Morning in America?
I was in Nigeria in 2003 around the time that the insurgency in Iraq first started claiming American casualties after the US invasion earlier that year. Stuck in a traffic jam of Biblical proportions in Lagos, I was listening to the local radio. As a report came in about a clash in Iraq and a number of American deaths, the announcer started laughing and cheering. "Light em up!" I recall him shouting. "Get those Americans!"
Contrast that with the reception I received as I was leaving Indonesia recently for a vacation. As I sleepwalked into the departure lounge, the Indonesian woman checking boarding passes said, “Congratulations on your president!” as she waved my passport in the air.
I have spent the better part of my adult life abroad, and those two minor anecdotes pretty much sum up my hope for the Barack Obama presidency. Simply by electing him, and rejecting the arrogance, delusion and abuse of the Bush years, it seems that America has rejoined the world.

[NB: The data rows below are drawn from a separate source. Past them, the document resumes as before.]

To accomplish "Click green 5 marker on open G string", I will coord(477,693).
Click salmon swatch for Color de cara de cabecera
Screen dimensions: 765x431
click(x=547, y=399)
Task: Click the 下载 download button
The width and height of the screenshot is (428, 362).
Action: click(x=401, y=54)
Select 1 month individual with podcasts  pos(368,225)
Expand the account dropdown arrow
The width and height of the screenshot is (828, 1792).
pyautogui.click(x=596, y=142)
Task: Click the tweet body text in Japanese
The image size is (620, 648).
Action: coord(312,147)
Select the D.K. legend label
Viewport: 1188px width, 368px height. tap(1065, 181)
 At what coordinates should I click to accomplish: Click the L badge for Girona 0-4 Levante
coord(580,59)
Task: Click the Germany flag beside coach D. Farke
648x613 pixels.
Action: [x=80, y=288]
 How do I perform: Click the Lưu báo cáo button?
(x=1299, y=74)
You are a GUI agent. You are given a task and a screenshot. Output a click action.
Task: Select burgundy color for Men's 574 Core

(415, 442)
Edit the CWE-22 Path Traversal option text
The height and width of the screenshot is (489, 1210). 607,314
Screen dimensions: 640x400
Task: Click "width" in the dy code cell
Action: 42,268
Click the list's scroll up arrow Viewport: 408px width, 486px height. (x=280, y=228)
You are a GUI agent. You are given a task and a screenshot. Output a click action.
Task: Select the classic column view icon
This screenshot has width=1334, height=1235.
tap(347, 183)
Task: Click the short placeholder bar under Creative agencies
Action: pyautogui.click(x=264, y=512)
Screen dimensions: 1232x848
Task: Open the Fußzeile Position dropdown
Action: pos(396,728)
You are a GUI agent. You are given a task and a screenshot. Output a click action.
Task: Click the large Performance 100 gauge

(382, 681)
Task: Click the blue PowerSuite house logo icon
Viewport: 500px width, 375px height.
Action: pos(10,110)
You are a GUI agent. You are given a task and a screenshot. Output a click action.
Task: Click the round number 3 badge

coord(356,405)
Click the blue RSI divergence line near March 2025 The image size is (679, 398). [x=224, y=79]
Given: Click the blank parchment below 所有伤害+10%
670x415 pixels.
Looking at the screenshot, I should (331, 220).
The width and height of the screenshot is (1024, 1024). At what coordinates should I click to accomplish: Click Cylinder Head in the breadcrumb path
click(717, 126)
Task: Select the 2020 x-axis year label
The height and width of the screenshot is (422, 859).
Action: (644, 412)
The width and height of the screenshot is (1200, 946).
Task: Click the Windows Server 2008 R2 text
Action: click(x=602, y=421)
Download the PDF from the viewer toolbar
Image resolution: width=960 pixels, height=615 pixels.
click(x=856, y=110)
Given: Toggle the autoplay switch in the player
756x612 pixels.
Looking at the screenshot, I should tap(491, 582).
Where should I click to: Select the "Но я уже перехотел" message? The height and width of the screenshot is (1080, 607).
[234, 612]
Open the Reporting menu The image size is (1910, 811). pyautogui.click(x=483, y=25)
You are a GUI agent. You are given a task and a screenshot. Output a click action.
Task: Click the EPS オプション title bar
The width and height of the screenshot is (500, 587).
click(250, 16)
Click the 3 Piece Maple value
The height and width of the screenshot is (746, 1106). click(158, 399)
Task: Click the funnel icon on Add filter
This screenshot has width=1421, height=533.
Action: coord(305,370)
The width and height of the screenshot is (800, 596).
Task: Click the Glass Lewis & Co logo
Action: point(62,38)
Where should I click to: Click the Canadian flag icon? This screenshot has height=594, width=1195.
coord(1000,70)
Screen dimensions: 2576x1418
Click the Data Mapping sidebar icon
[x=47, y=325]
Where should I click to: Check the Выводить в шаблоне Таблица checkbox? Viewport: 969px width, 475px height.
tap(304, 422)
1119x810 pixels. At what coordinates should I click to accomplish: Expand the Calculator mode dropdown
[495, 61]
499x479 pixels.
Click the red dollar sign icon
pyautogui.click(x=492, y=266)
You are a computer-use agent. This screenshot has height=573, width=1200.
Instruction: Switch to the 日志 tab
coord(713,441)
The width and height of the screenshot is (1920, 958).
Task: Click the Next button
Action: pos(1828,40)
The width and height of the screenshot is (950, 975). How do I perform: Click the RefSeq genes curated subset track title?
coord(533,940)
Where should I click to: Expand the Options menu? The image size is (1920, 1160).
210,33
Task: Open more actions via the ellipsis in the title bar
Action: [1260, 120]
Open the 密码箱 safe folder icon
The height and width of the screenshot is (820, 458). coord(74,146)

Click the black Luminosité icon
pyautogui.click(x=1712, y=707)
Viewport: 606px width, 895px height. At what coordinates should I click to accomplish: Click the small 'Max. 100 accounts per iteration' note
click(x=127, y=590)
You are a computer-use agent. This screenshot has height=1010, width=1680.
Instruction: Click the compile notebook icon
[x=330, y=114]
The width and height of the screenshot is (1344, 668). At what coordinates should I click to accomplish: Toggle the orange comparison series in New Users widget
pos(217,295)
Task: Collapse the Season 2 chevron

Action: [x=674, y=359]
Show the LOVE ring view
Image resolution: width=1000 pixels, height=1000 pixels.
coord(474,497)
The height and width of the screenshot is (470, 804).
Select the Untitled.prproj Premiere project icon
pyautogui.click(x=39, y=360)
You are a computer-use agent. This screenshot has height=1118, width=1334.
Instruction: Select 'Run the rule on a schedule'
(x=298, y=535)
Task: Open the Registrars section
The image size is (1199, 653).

It did not have to turn out this way for Bush, of course. I recall being stopped on the street in Bangkok, Manila and elsewhere following the attacks on the World Trade Center on Sep. 11, 2001 by strangers who expressed genuine shock and sympathy. The same thing happened to countless other Americans abroad as people inquired if we lost anyone in the towers and wished us well. It was as if much of the world felt those attacks as a personal insult.
That the Bush White House managed to turn that grief and good will against the United States with the invasion of Iraq, the counterproductive use of torture against detainees and other misbegotten policies is surely one of the greatest acts of political miscalculation in history. The Bush White House took the fact of a terror attack — something a great many nations before and since have also experienced — and turned it into an excuse to assert America's right to somehow be above international law, define “freedom” for others and use force to impose its will.
Thinking of the political history of my generation — born in the 1950s, coming of age in the 1960s and 1970s — the Obama phenomenon is truly remarkable. One would have expected, after the Bush years, a swing to the left that would bring with it an atmosphere of retribution. But Obama seems to be someone who has the chance to forge some kind of consensus after the Bush mess. In terms of style and approach, he does not seem intent on getting pay-back for perceived grievances.
This may be in part because he really is an international person, with roots in Africa and childhood experience in Indonesia; he grew up in Hawaii, the American state that is closest ethnically and culturally to Asia. When John F. Kennedy was elected president, the fact that he was the first Roman Catholic in that office, created a sensation in Europe and Latin America, turning the handsome young American into an icon abroad. In much the same way, Obama is a unique American politician whose style and background fit no previous category. He is neither a veteran black civil rights activist, like Jesse Jackson, nor a traditional liberal. He is something new for us.
It is telling that a fair number of high-profile American conservatives endorsed Obama and even those who did not have muted their criticism somewhat. The US pundit class is also treading somewhat lightly for now, perhaps because the polls are on Obama's side and the country is in such deep economic trouble.
America needs to reconsider its role in the world, its diminishing power and the enormous economic crisis it kicked off with irresponsible and inadequate supervision of its housing and financial markets. It needs to cooperate again with the world, to heal the bitter feelings against the country, especially in the Islamic world, and to find new structures to replace the tattered ones of the post-World War II era.
The sorry end of the Bush years, with all that empty talk of US-defined freedom falling on deaf ears and the accumulated folly of Wall Street driving the world's markets to collapse, was probably a shock in the insular environs of Washington, DC. Out here, I think a lot of us saw it coming. Things had to change. I sure hope Obama is the guy to get it done. I wish him luck.